Chocolate Peppermint Sandwich Cookies Recipe by Chef Jenna Huntsberger
Prep Time:
Cook Time:
10 minutes
Servings:
16 cookies
Ingredients
Cookies3 cups all-purpose flour
⅔ cup natural cocoa powder, sifted
½ teaspoon Kosher salt
½ teaspoon baking powder
1 cup (2 sticks) unsalted butter, softened
1½ cups granulated sugar
1 large egg
½ teaspoon vanilla extract
Mint Filling2 sticks unsalted butter, softened
3 cups powdered sugar
1 teaspoon vanilla extract
1 teaspoon peppermint extract
Directions
Make the cookies: In a medium bowl, whisk together the flour, cocoa powder, salt and baking powder. Set aside.
In the bowl of a stand mixer fitted with the paddle, mix together the butter and granulated sugar until lightened and fluffy, about 5 minutes. Add the egg and vanilla and beat just until incorporated. Add the flour mixture and mix until evenly combined.
Turn the dough onto a lightly floured work surface and divide into two pieces. Shape each mound of dough into a ball, flatten into a disk, wrap in plastic wrap, and chill for at least 1 hour or overnight.
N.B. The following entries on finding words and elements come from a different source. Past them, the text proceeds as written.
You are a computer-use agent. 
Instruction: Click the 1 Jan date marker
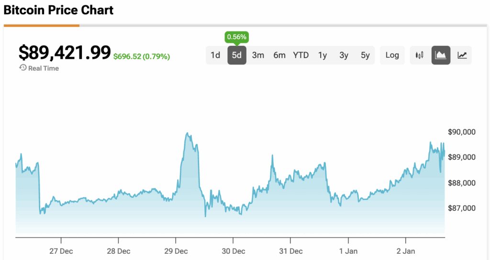click(x=348, y=251)

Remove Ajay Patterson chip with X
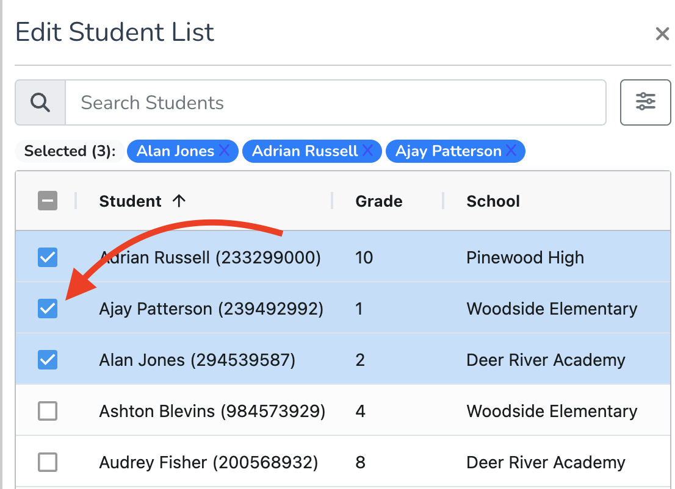tap(511, 151)
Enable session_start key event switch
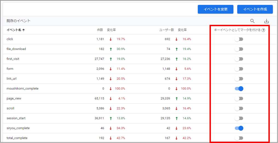Image resolution: width=278 pixels, height=143 pixels. (x=239, y=118)
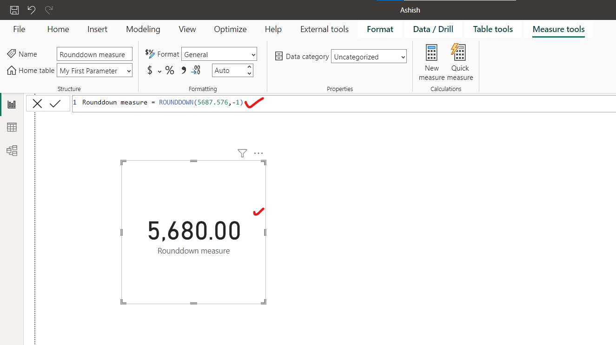Select the Modeling tab
Image resolution: width=616 pixels, height=345 pixels.
coord(143,29)
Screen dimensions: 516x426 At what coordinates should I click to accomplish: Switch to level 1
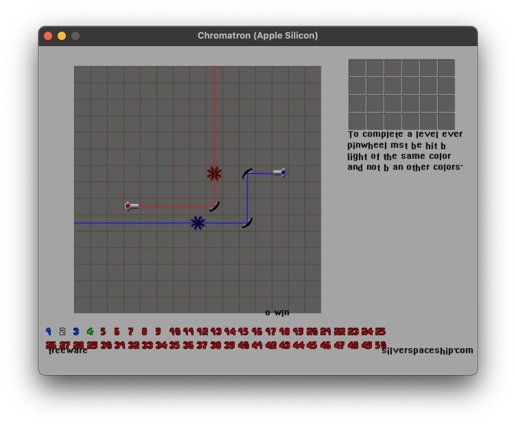pos(48,330)
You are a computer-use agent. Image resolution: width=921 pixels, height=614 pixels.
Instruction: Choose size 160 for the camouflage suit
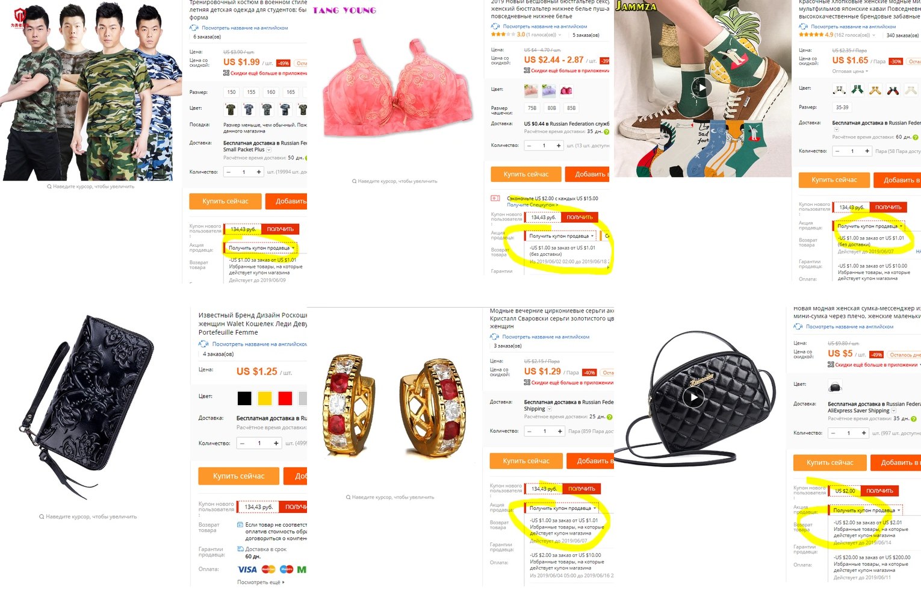tap(271, 92)
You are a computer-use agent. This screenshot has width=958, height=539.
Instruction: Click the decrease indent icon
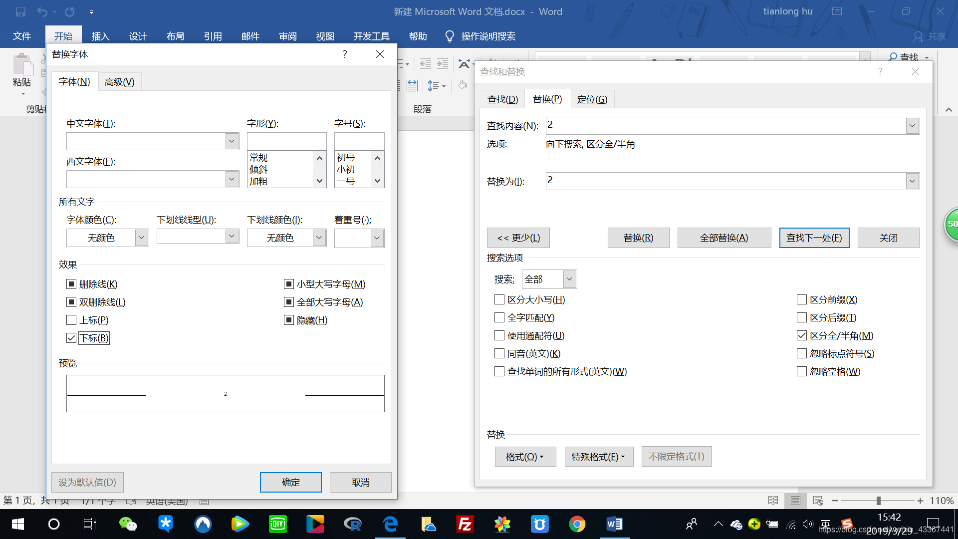click(426, 63)
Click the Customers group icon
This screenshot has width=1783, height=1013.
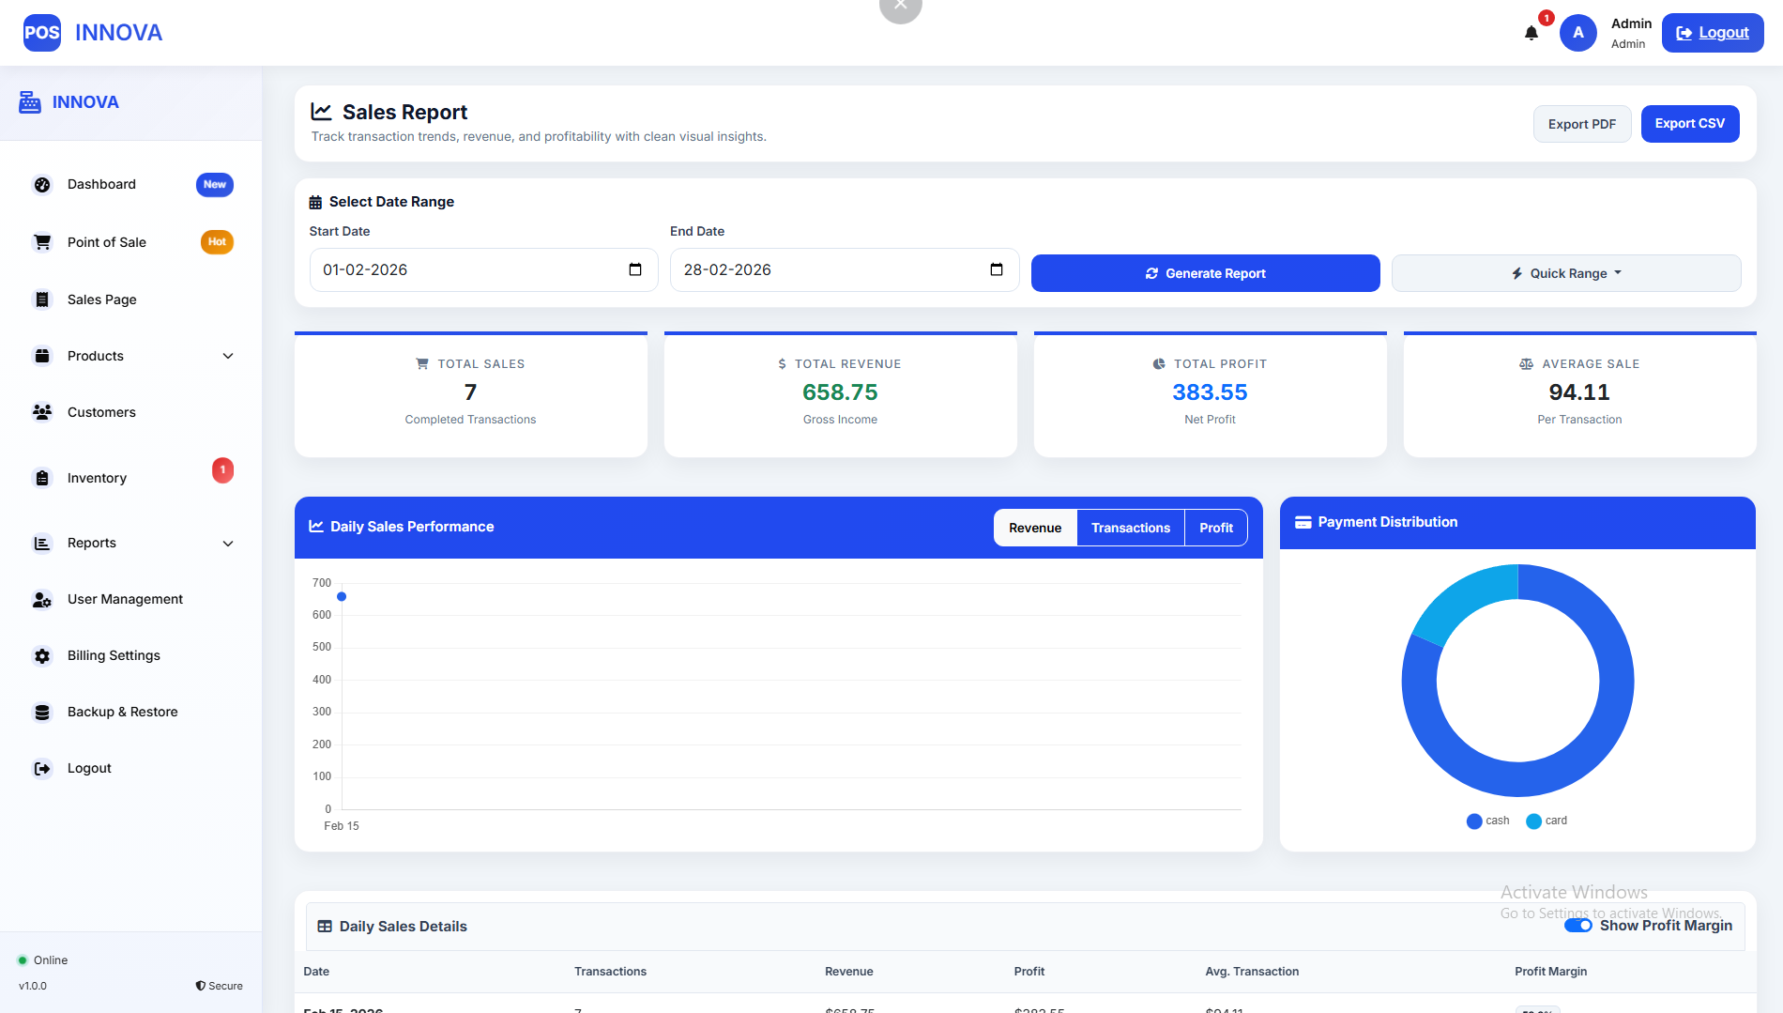point(42,412)
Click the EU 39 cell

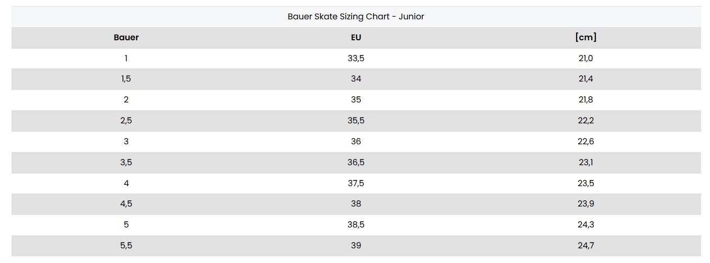pos(356,246)
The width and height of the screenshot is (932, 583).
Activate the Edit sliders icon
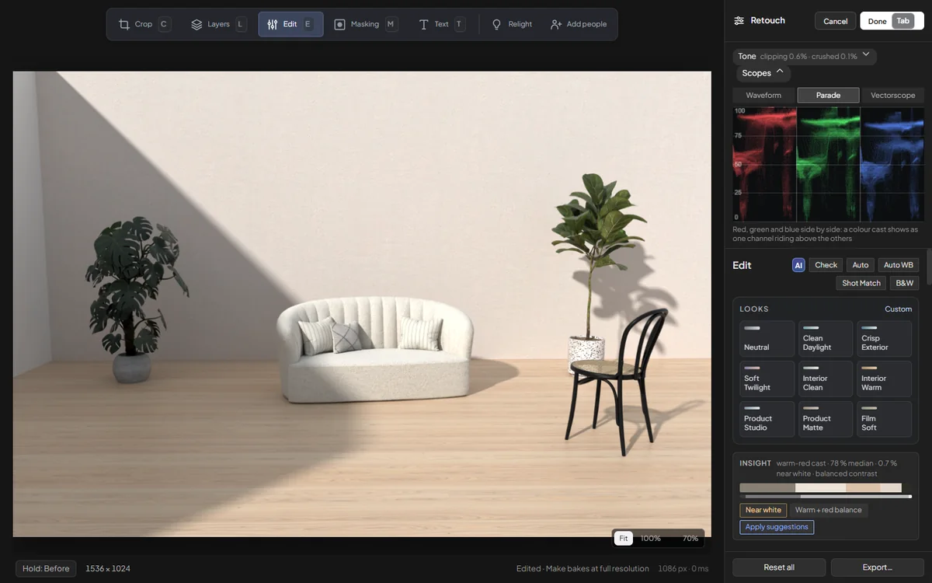273,24
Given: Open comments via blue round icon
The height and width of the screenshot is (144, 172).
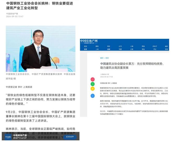Looking at the screenshot, I should (93, 96).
Preheat the oven to 350°. Working one chilled disk at a time, roll out the cookie dough on a floured work surface until ¼ inch thick. Use a 2½-inch round cookie cutter to cut the dough into circles and place on a parchment-lined cookie sheet. Bake the cookies until the edges are firm and the centers are slightly soft and puffed, about 8 to 10 minutes. Set aside to cool completely before filling.
Make the filling: In the bowl of a stand mixer fitted with the paddle, beat the butter and powdered sugar together until light and fluffy, about 5 minutes. Add the vanilla and peppermint extracts and stir to incorporate. Stir in the food coloring, if using. Scoop the filling into a piping bag or use a spoon to scoop 1 to 2 tablespoons of the filling onto the center of half of the cookies. Top each with another cookie and press down slightly to evenly distribute the filling. Serve immediately.